FRAGMENTO DE PÁGINA ::
%%
8M 2017
Eso que llaman “infiltrados” son policías sin uniforme ni identificaciones y vienen a despejar las calles con balas de goma, gas pimienta y gases lacrimógenos. La primera huelga internacional feminista, el 8 de marzo de 2017, fue reprimida en la CABA por la policía local. Hubo agresiones, corridas. La marcha, que tenía la Plaza de Mayo como punto de llegada, ya había terminado y la desconcentración llevaba más de una hora. En la plaza quedaban pocas, algunas bailaban con el set de música del camión Kidz, otras dejaban en las paredes consignas más permanentes que los cantos. Algunas otras se fueron a cenar por la zona. Las calles porteñas, que en el día fueron encendidas con canciones, banderas y la reinvención feminista de la huelga, terminaron aplacadas por la lluvia y el agua de un carro hidrante.
%%
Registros
%%
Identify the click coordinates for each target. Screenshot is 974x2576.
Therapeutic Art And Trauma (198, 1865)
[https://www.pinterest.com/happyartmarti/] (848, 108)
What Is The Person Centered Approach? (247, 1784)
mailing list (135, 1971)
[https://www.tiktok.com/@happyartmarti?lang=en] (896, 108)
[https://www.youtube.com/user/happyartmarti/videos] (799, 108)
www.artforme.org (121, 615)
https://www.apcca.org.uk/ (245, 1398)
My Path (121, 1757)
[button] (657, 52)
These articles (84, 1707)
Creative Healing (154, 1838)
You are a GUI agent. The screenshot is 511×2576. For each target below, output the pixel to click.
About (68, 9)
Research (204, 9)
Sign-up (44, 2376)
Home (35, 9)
%%
PEDIDO ESCRITO A ::
Traduce al inglés esta oración del fragmento sobre el 8M de 2017: «La primera huelga internacional feminista, el 8 de marzo de 2017, fue reprimida en la CABA por la policía local.»
PEDIDO ESCRITO B ::
Retoma el fragmento sobre el 8M de 2017 y continúalo después de su última oración.
Los registros no intervienen en esto.

RESULTADO A ::
The first international feminist strike, on March 8, 2017, was repressed in the CABA by the local police.

RESULTADO B ::
Después de la movilización, Laura, Agostina y Natalia estaban a tres cuadras de la plaza, en una pizzería con mesas en la peatonal sobre la calle Perú. Un chaparrón empezó a caer y las mesas comenzaron a vaciarse. El sonido de las gotas de lluvia hizo acople con el ruido de la marcha de las botas policiales sobre los adoquines. Apenas alcanzaron a advertir unas corridas que se acercaban por Avenida de Mayo. Inmediatamente, la policía se abalanzó sobre ellas. Veinte personas fueron detenidas al voleo esa noche, una veintena de mujeres, lesbianas y bisexuales. Al día siguiente los relatos coincidentes construyeron un consenso: fue una cacería. Una represión ilegal que, como la violencia machista, es expresiva.
¿Qué se reprime cuando se reprimen estas marchas? ¿El ejercicio de la protesta social? ¿La organización social y política de estos colectivos? ¿El desafío abierto al patriarcado? ¿Alcanza con hablar de represión de la protesta? Por supuesto que existen hilos conductores entre las balas de goma y la criminalización desplegada contra los activismos de mujeres, lesbianas, trans y travestis, y la que afecta a movimientos sociales, sindicatos, movimientos ambientalistas, estudiantes, pueblos indígenas. Pero ¿es exactamente lo mismo?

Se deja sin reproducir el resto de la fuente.